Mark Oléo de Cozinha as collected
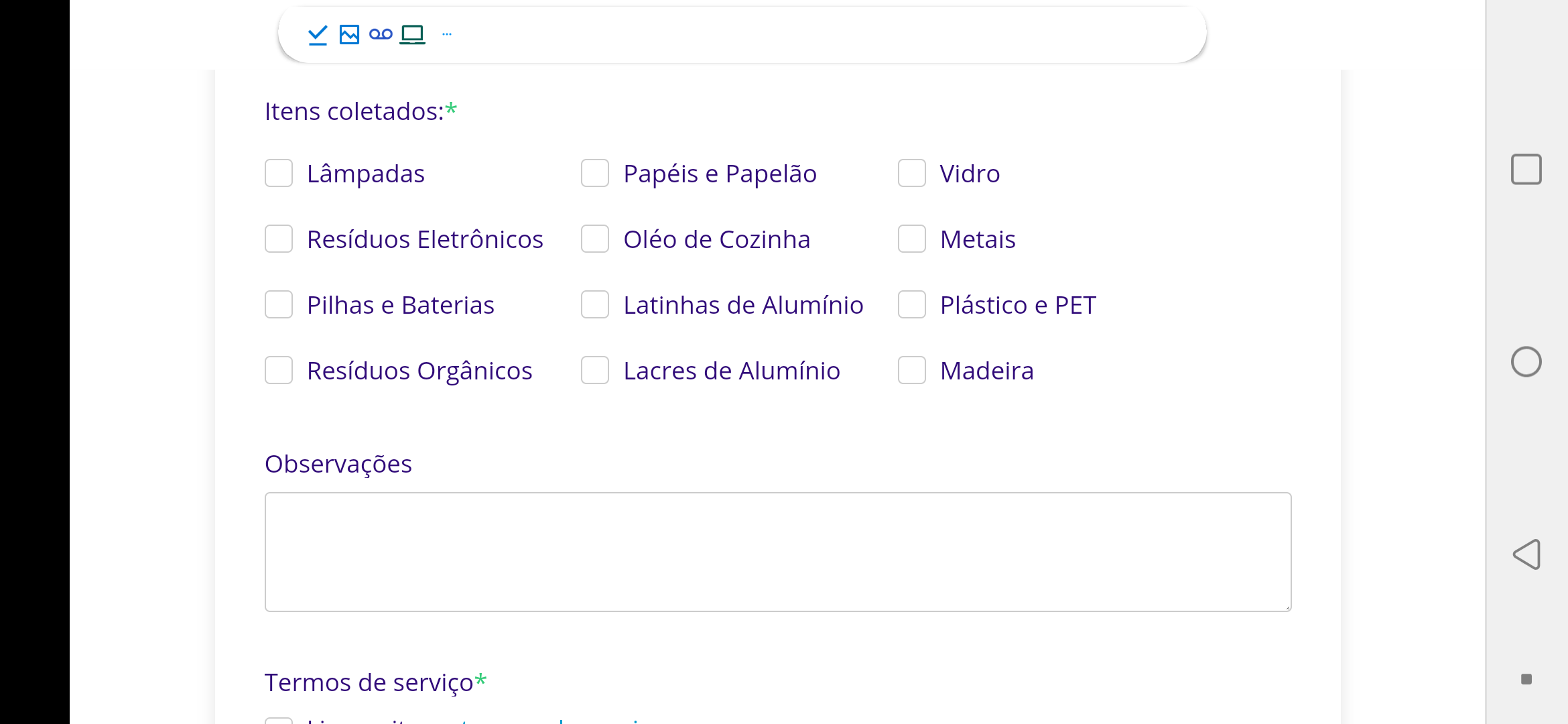 pos(595,239)
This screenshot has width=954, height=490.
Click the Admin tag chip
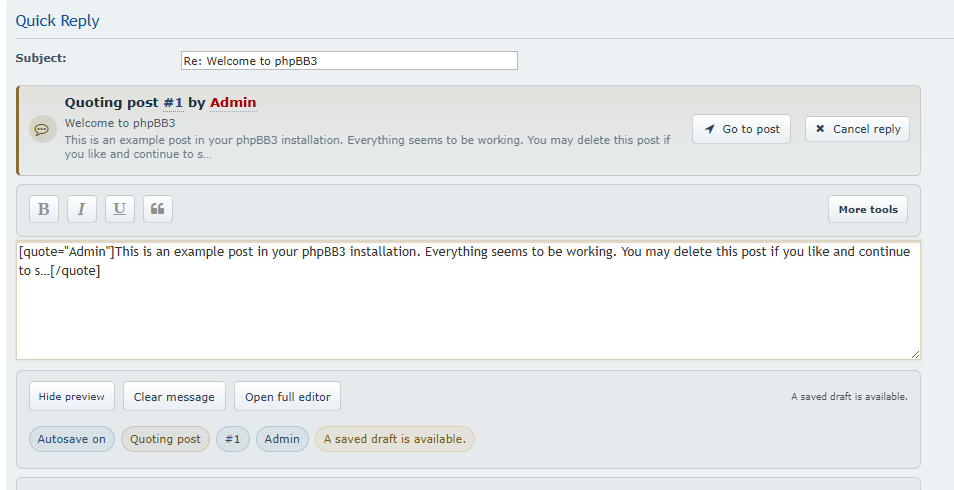282,439
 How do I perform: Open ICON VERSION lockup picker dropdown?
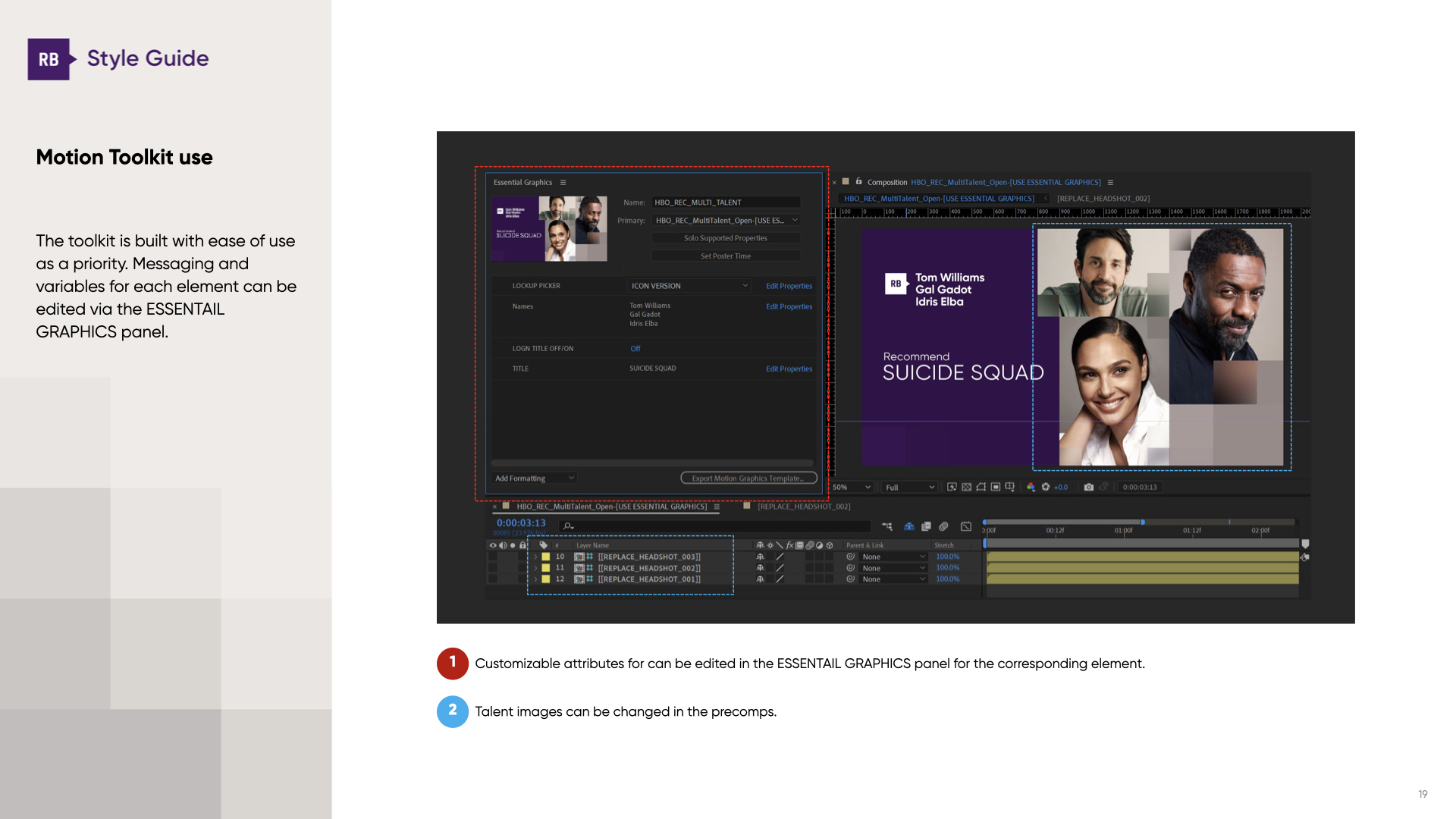pyautogui.click(x=689, y=286)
################
→ DO THIS
Quote every line of the listing above word for word, leaving out the pictures.

→ FULL SOLUTION
Mark Oléo de Cozinha as collected
 pos(595,239)
This screenshot has width=954, height=490.
Click the Admin tag chip
282,439
 How do I perform: Open ICON VERSION lockup picker dropdown?
pyautogui.click(x=689, y=286)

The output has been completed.